David Bainbridge of the University of Cambridge, author of Teenagers: A natural history, says there are two big clues. The first is when adolescence evolved. Evidence from growth in the bones and teeth of fossilised hominins indicates that it emerged sometime between 800,000 and 300,000 years ago. This, he notes, pre-dates by a “fascinatingly short period” the great leap forward in human brain size, when our ancestors’ brains underwent the last big expansion to reach today’s size.
The second clue comes from neurobiology and brain imaging, which show that there is a wholesale reorganisation of hte brain during the teenage years. “The brain is roughly the same size at 20 as it is at 12, yet we can so so much more with it,” Bainbridge says.”
Douglas, Kate, 10 Mysteries of You, New Scientist, 8 August 2009, p.30-31
Reactions and Thoughts:
By using Puberty-Blockers can a sub category of the teenager be created to maximize on the reordering of the brain’s neurobiology and therefore to enhance our evolution – as well as having an impact on our species’ rate of population growth – with less people at the age of sexual maturity?
What new systems, objects, products and institutions will emerge to cater for the new teenager and prepare them for neurobiology re-wiring?

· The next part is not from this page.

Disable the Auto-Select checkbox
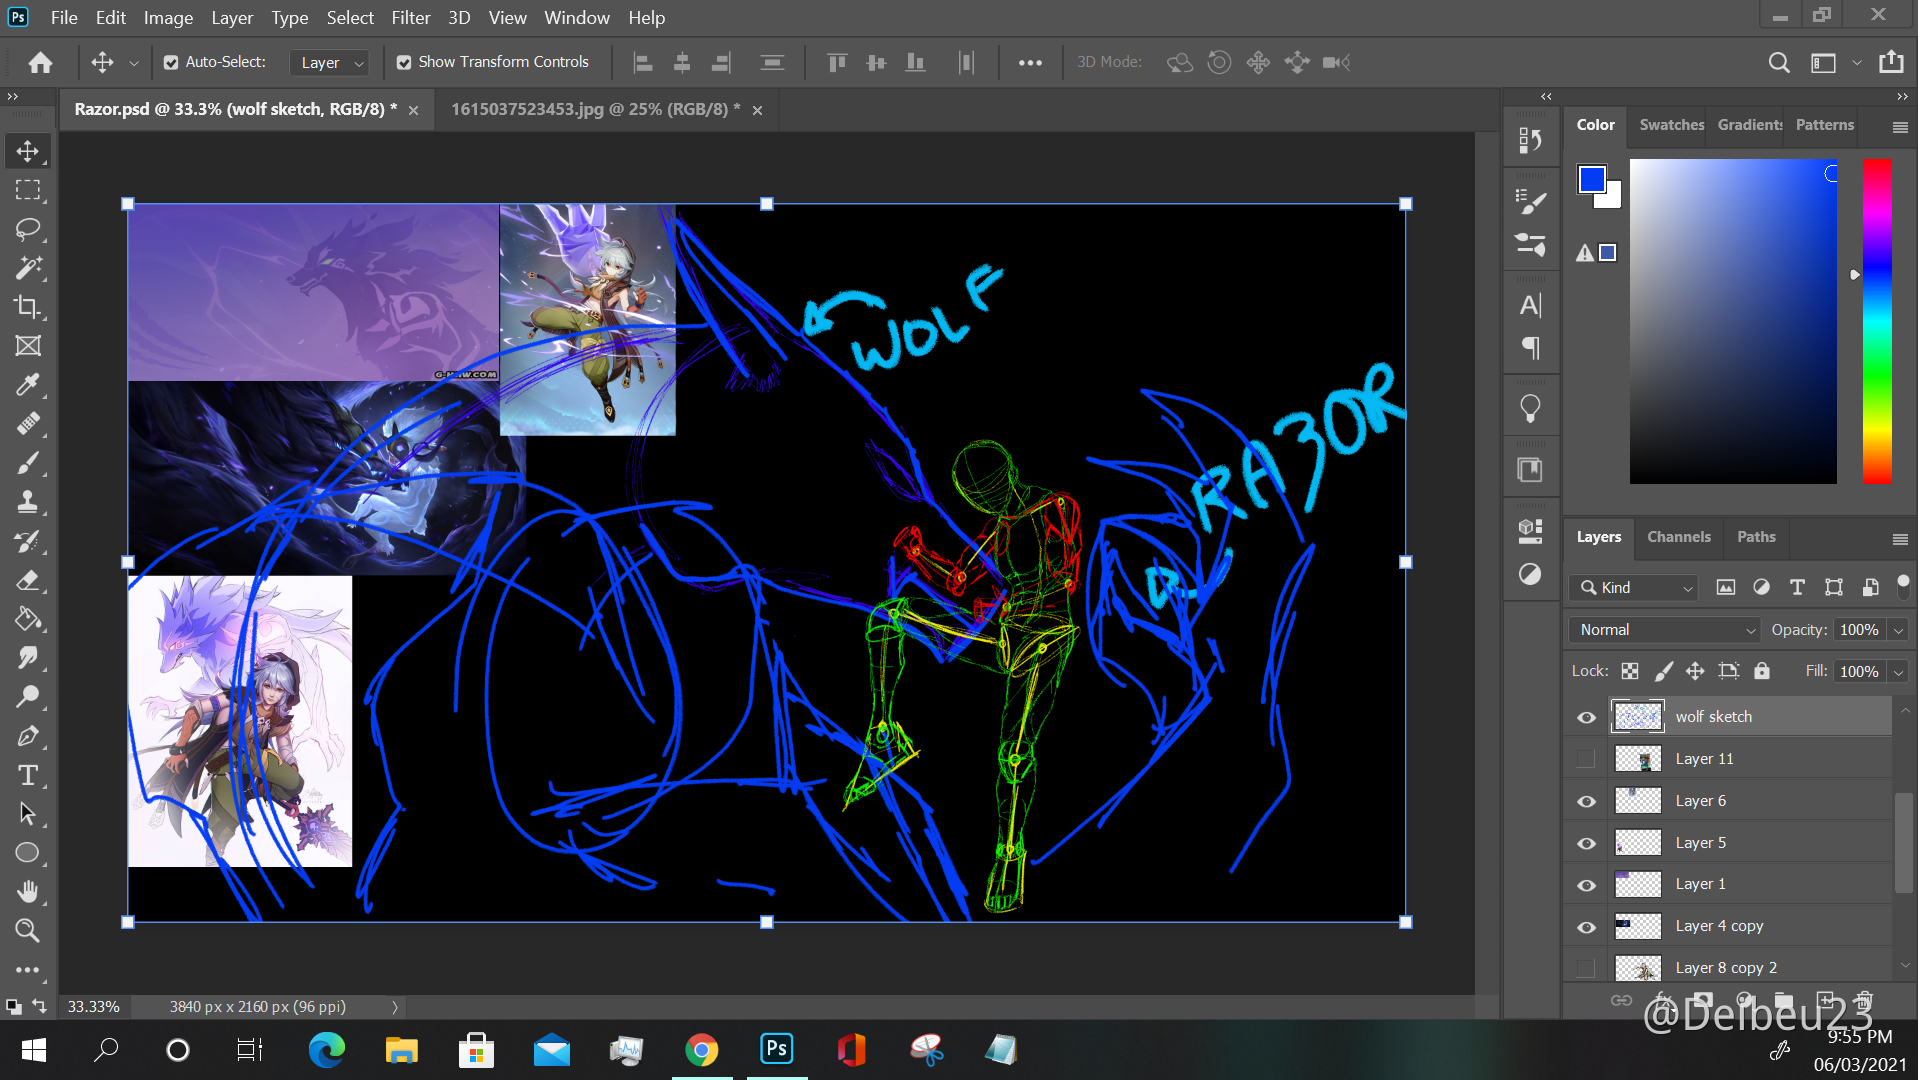This screenshot has height=1080, width=1918. point(172,62)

What experiences will be created or simulated to add value to this re-wiring and evolution enhancement?
Words: ‘Peter-Pan’, ‘you are what you think’, ‘teenage kicks’, ‘old before their time’
Sources and notes of interest:
David Bainbridge, University of Cambridge and author of Teenagers: A natural history
Barry Bogin, Loughborough University (American Journal of Human Biology, vol 21, p567)
An old friend – Beebeard
Conceived during Obesity but has new underlying contexts of colony collapse.

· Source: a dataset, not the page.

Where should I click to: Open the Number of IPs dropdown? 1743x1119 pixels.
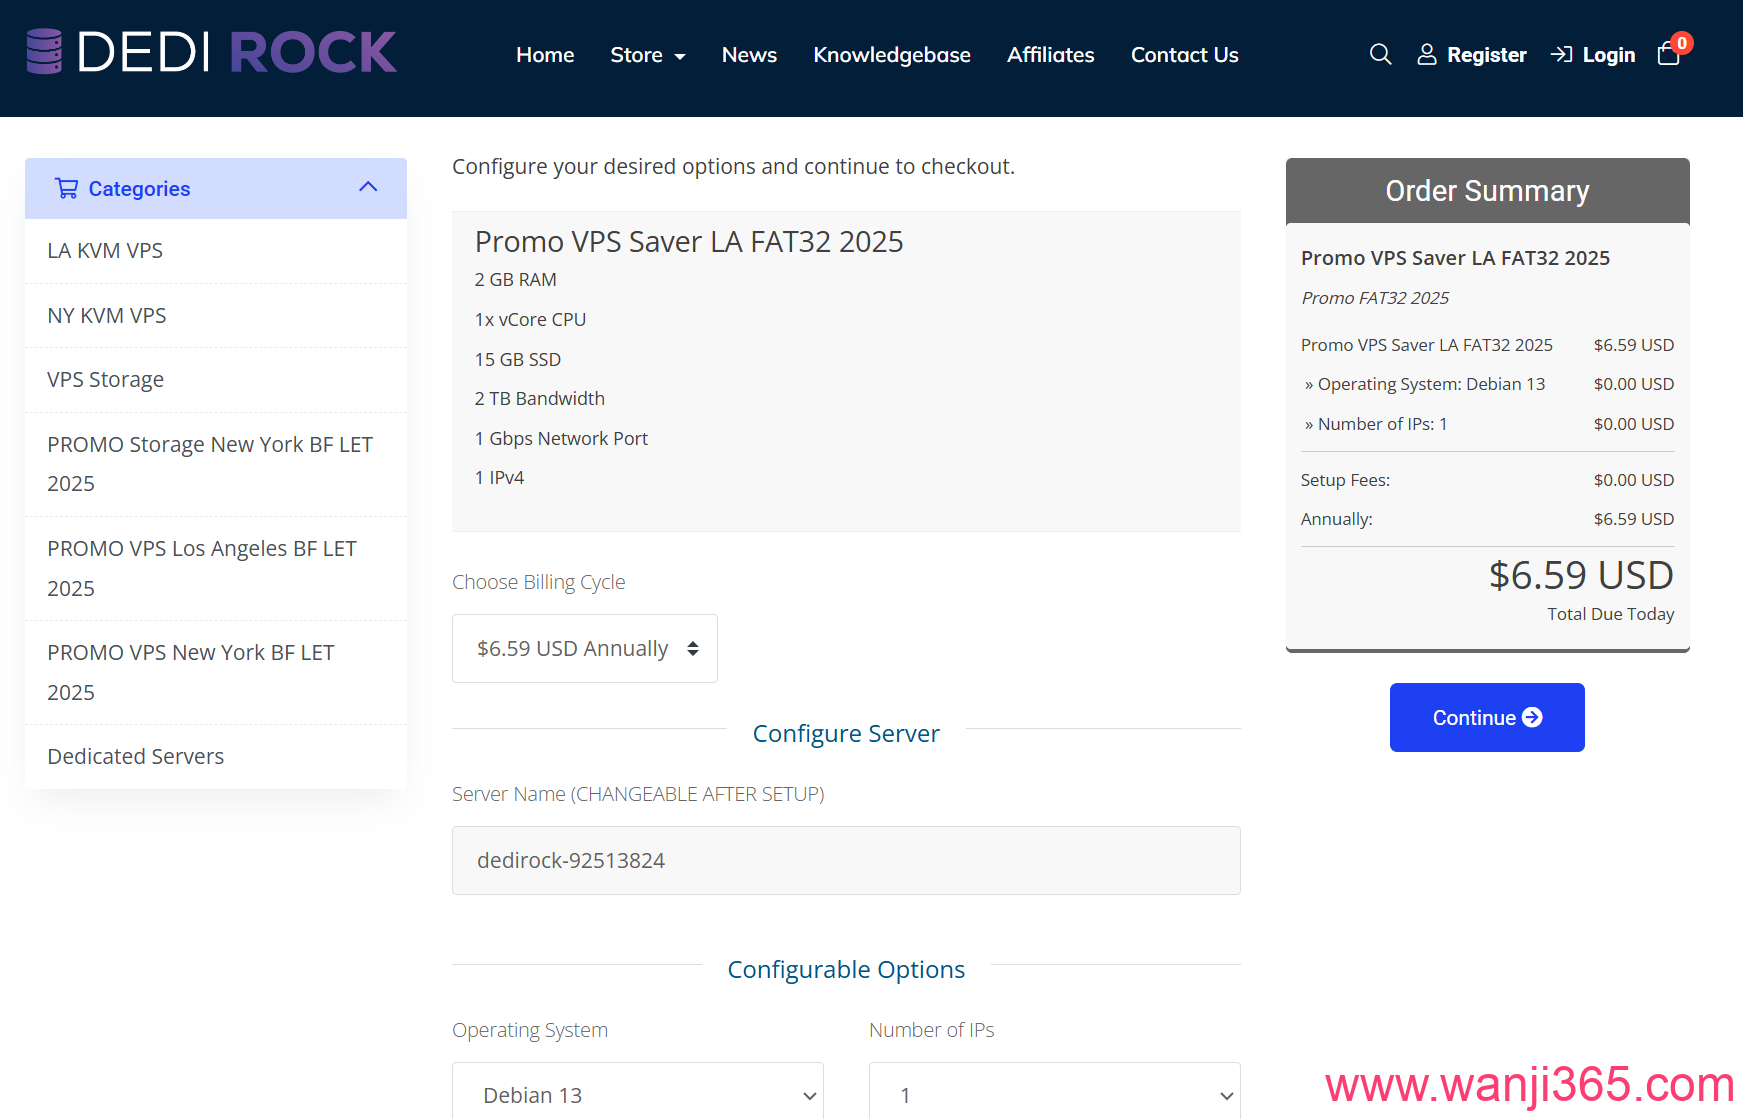[x=1054, y=1094]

“Transsexual children as young as 12 should be given drugs to postpone puberty and make it easier for them to change sex at the age of 16 if they still want to. That’s the suggestion of the controversial draft guidelines, the first of their kind, issued last week (13 December 2008) by the international Endocrine Society.

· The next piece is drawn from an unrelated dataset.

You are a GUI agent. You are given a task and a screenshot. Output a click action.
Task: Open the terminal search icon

The guidelines state that transsexual children and young teens who have begun early puberty should be given puberty-blockers to avoid inevitable changes to their bodies, which they perceive as out of line with their true gender. In the worst cases, these changes can drive children to self-harm or even suicide.
The idea is to buy thinking time for young people so they can decide if they want to begin a sex change using hormones when they are older. Puberty-blockers would also make life easier when transsexuals become adults. Male-to-female transsexuals for example, will not have the deep voice, masculine bone structure and body hair associated with adult men.”
Geddes, Linda, Delay puberty in transsexual teens, New Scientist 13 December 2008, p.8-9
Reactions to delaying puberty:
Puberty-Blockers are a very immediate way of controling personal evolution. Issues arise with the age in which children make the decision to take the treatment – could they be used on a whim? For fashion? Or by ultimate pushy parents who want to buy time for their children to gain extra years of schooling for the best exam results? Alternatively perscribed by the state in the water supply to surpress reproduction in the under-classes (note to self – buy bottled water)?
Organisations and researchers to note:
International Endocrine Society
Henriette Delemarre-van de Waal, Leiden University (a clinic in Netherlands which has prescribed puberty-blockers to more than 70 under 16s)
Russell Viner, Institute of Child Health, London (experience of transsexual teens)
Marvin Belzer, Children’s Hospital, Los Angeles (treated several 12 and 13 year olds with puberty-blockers)
Peggy Cohen-Kettenis, Free University of Amsterdam Medical Center (helped write the guidelines)
Bernard Reed, trustee of the Gender Identity Research and Education Society in Ashtead, UK (hopes guidelines will encourage UK doctors to consider the option of early treatment).